▶ _MATERIAL SHOWN_
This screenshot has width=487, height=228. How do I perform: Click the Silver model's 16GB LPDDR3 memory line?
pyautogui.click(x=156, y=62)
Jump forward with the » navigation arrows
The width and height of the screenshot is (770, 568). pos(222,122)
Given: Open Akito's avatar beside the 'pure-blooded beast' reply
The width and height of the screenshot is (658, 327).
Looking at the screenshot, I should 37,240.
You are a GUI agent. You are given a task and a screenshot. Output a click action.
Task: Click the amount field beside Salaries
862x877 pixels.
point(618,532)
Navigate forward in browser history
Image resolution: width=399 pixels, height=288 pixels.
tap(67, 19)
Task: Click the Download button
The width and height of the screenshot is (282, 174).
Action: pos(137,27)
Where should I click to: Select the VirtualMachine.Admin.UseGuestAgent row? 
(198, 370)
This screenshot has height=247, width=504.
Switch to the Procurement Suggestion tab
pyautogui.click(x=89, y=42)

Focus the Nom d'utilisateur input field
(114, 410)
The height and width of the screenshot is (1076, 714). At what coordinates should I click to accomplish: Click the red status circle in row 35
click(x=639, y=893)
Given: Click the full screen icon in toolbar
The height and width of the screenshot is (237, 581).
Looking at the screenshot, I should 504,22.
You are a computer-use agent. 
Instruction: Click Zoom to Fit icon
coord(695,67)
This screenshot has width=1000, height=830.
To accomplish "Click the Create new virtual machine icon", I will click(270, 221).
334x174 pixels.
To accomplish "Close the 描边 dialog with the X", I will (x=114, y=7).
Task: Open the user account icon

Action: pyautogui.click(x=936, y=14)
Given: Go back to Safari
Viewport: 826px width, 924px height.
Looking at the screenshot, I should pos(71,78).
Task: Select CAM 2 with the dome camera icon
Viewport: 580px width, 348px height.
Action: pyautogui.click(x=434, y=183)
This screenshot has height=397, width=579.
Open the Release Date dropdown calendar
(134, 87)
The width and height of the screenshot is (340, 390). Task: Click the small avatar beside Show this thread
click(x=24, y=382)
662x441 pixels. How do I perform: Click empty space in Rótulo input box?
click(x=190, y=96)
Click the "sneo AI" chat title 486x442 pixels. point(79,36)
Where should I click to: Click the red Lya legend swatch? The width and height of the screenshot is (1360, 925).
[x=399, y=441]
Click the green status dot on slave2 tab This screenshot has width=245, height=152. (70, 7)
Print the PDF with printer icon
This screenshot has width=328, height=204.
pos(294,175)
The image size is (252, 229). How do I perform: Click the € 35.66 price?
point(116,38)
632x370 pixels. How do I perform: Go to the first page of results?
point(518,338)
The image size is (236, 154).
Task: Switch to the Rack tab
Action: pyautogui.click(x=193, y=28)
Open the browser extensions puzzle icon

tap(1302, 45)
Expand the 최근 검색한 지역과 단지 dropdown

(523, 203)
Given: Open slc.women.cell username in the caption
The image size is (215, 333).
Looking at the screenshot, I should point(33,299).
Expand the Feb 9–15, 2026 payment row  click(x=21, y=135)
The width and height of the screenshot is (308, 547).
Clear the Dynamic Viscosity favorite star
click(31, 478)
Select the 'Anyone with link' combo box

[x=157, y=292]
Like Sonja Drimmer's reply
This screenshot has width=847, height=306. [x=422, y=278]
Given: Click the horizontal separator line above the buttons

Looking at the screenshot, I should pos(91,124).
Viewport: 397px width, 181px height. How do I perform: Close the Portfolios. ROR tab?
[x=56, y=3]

▶ _YOUR INSTRUCTIONS_
Look back at the entries above and repeat, unchanged, every line from the line holding "486x442 pixels. point(79,36)" through the line holding "Print the PDF with printer icon".

▶ _RESULT OF THIS TASK_
Click the "sneo AI" chat title 486x442 pixels. point(79,36)
Where should I click to: Click the red Lya legend swatch? The width and height of the screenshot is (1360, 925).
[x=399, y=441]
Click the green status dot on slave2 tab This screenshot has width=245, height=152. (70, 7)
Print the PDF with printer icon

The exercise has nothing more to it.